▶ _Assignment_
From the listing below, retype exactly the line holding "[Startseite] (242, 755)", the line holding "Deko (83, 644)", and the lines between them; skip everything else.

[Start of section]

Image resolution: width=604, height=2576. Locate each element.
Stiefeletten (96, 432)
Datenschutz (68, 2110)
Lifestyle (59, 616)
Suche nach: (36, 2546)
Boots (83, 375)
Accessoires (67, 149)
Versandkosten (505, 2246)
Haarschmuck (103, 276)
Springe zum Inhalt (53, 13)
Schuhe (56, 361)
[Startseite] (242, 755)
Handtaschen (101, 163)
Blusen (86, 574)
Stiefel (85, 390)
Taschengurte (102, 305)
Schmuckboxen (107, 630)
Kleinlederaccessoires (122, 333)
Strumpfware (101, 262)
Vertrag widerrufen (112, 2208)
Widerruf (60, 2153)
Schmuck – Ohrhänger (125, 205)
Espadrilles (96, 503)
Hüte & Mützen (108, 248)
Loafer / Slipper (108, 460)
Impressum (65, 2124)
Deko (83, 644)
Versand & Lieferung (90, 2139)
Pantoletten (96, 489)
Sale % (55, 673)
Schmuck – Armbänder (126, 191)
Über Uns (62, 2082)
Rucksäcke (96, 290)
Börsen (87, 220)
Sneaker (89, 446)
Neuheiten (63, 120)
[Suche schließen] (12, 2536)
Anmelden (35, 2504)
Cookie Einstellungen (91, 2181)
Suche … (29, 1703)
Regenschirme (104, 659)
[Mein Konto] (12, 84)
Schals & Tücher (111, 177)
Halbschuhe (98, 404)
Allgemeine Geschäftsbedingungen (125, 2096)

[End of section]

▶ _Your response_
[Startseite] (242, 755)
Handtaschen (101, 163)
Blusen (86, 574)
Stiefel (85, 390)
Taschengurte (102, 305)
Schmuckboxen (107, 630)
Kleinlederaccessoires (122, 333)
Strumpfware (101, 262)
Vertrag widerrufen (112, 2208)
Widerruf (60, 2153)
Schmuck – Ohrhänger (125, 205)
Espadrilles (96, 503)
Hüte & Mützen (108, 248)
Loafer / Slipper (108, 460)
Impressum (65, 2124)
Deko (83, 644)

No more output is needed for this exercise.